The Respondent relies upon Branch, and upon Vines v. The Commission of Judges System, Commission Decision 9661-C (Sept. 7, 1977). The Commission in Vines stated, “acts of insubordination or unreasonable refusals of a subordinate to comply with reasonable instructions of his supervisor constitutes misconduct within the meaning of this Act.” Commission Decision at para. 9.
The Petitioner erroneously cites to Branch as though its existence precludes reliance upon Vines for resolution of this matter. Petition at p. 7. It does not. Branch and Vines articulate virtually the same standard for defining misconduct.

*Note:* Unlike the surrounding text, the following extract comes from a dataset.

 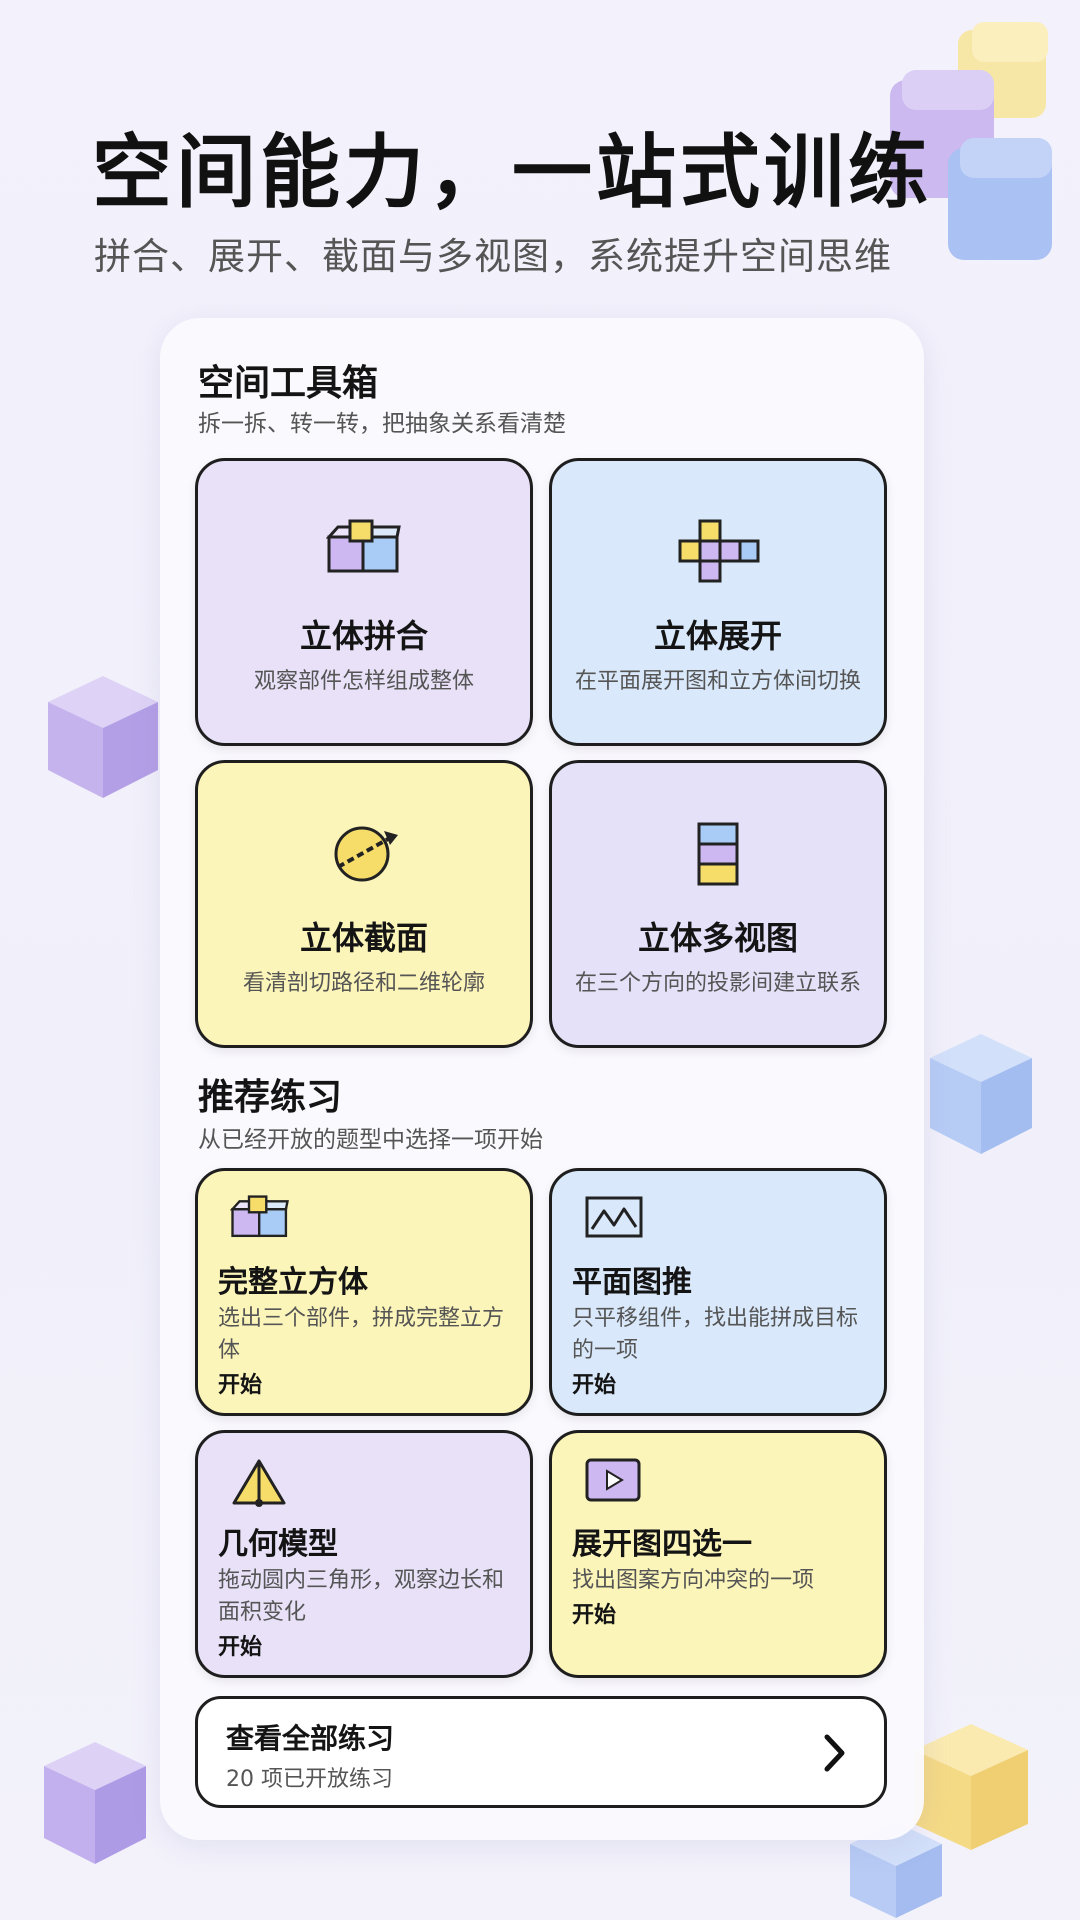 What do you see at coordinates (614, 1219) in the screenshot?
I see `mountain-image-icon` at bounding box center [614, 1219].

The only distinction between these cases is that in addition to articulating the definition of misconduct connected with work that Branch would later follow, Vines also pointed out that the Commission considers insubordination to be misconduct connected with work. Branch does not address in any way whether insubordination is misconduct. Thus the Petitioner interprets this as an overruling of the Vines holding as to insubordination. The fact that Branch does not also address this side issue, however, does not mean Branch overrules Vines' holding as to insubordination.
This Court looks to Commission precedent which has facts similar to those in the present case. We find such precedent in Anderson v. *11Glass Marine, Inc., Commission Decision 13211-C, (April 8, 1980). In Anderson the employee was asked to come to the supervisor for instructions. Anderson responded that he would come later despite the supervisor’s insistence that he come right away. After the third request the supervisor used a derogatory word when he asked Anderson to come, instructing Anderson that if he did not, he would be terminated. The supervisor subsequently discharged Anderson for non-compliance, and an argument between the two ensued. The president of the company then instructed Anderson to obey his supervisor, and when he did not, the supervisor’s discharge of Anderson was confirmed.

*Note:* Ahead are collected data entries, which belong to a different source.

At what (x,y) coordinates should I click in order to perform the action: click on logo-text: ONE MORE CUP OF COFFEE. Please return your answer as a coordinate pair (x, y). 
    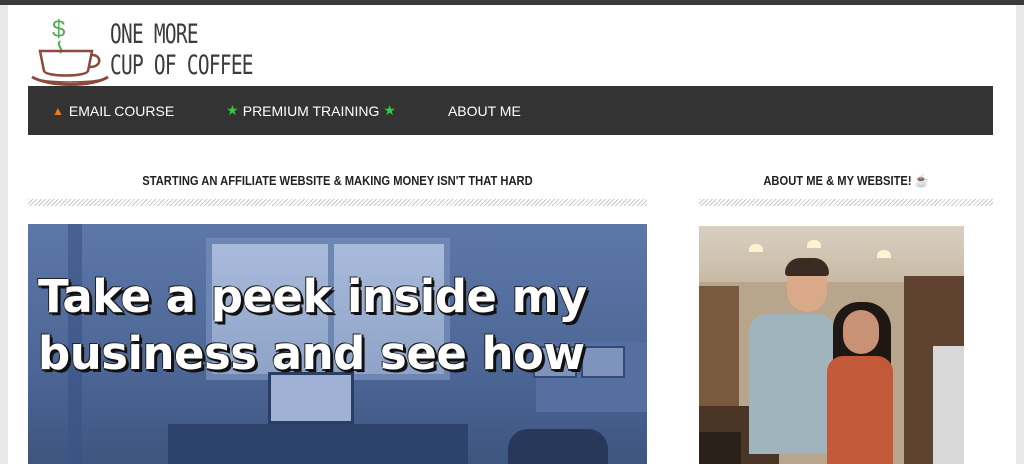
    Looking at the image, I should click on (182, 50).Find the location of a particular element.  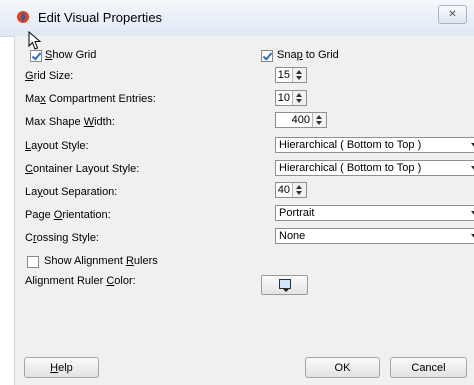

snap-to-grid-checkbox is located at coordinates (267, 56). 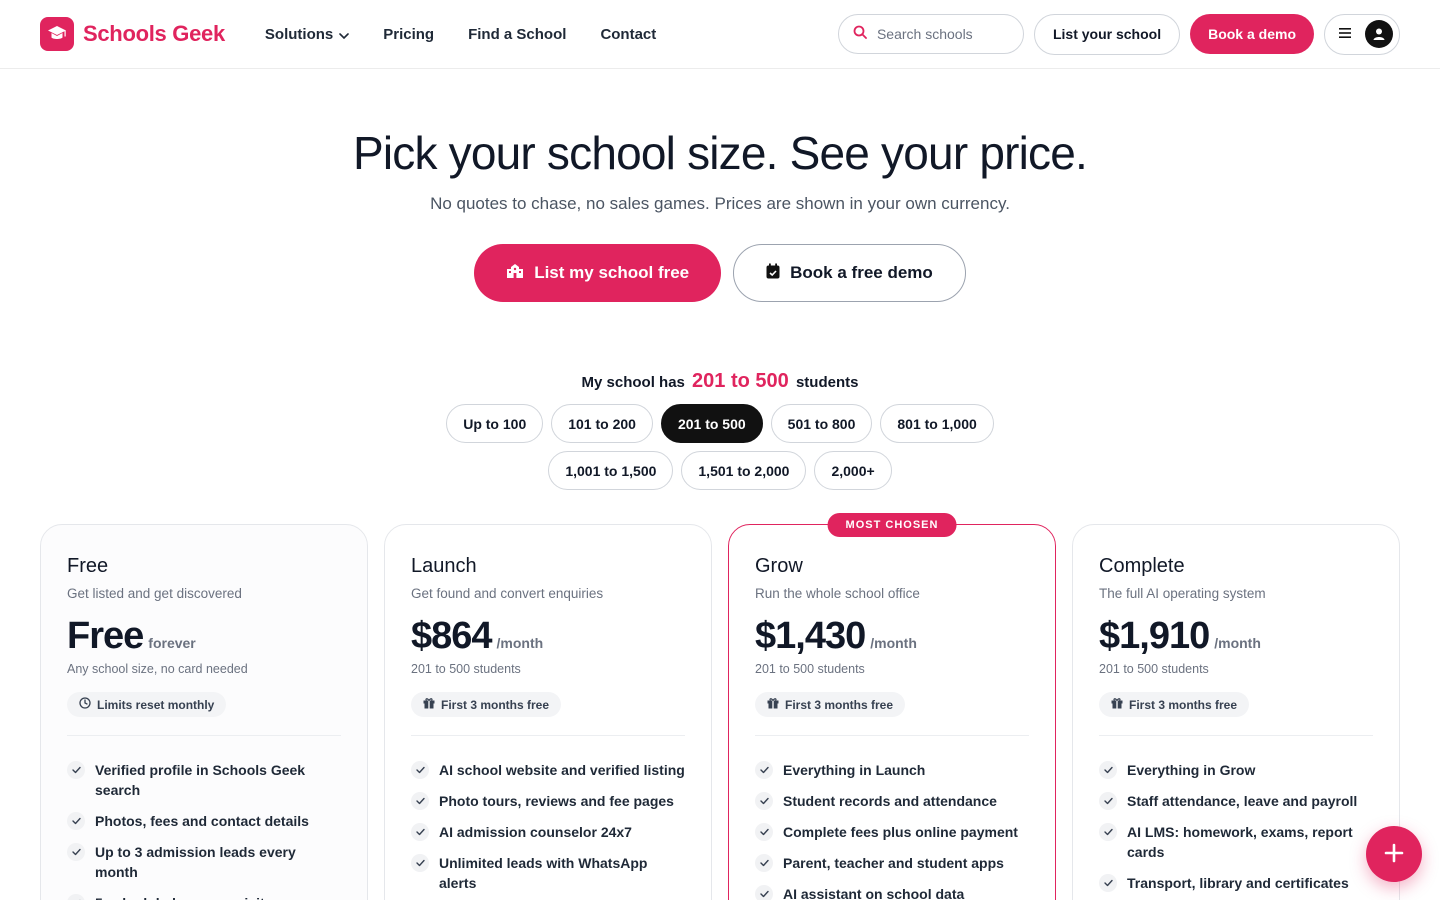 What do you see at coordinates (602, 424) in the screenshot?
I see `size-option-101-to-200: 101 to 200` at bounding box center [602, 424].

The claimant in Anderson asserted the argument now relied upon by Petitioner. They both claim the supervisors’ use of derogatory language justified their subsequent behavior.
The Court today follows the reasoning of the Commission in Anderson, wherein the claimant was denied unemployment compensation benefits. Applying the words of the Anderson opinion to the present case:
This claimant certainly should have known that [the] refusal to perform assigned duties would result in termination .... The supervisor’s use of the profane expletive in instructing the claimant certainly did not justify the claimant’s refusal to abide by instructions.
Anderson, Decision of Commission at para. 8.
It is hereby concluded that the Petitioner was terminated for reasons which constitute a discharge for misconduct in connection with work and is therefore disqualified for unemployment compensation benefits.
The decision of the Virginia Employment Commission is affirmed.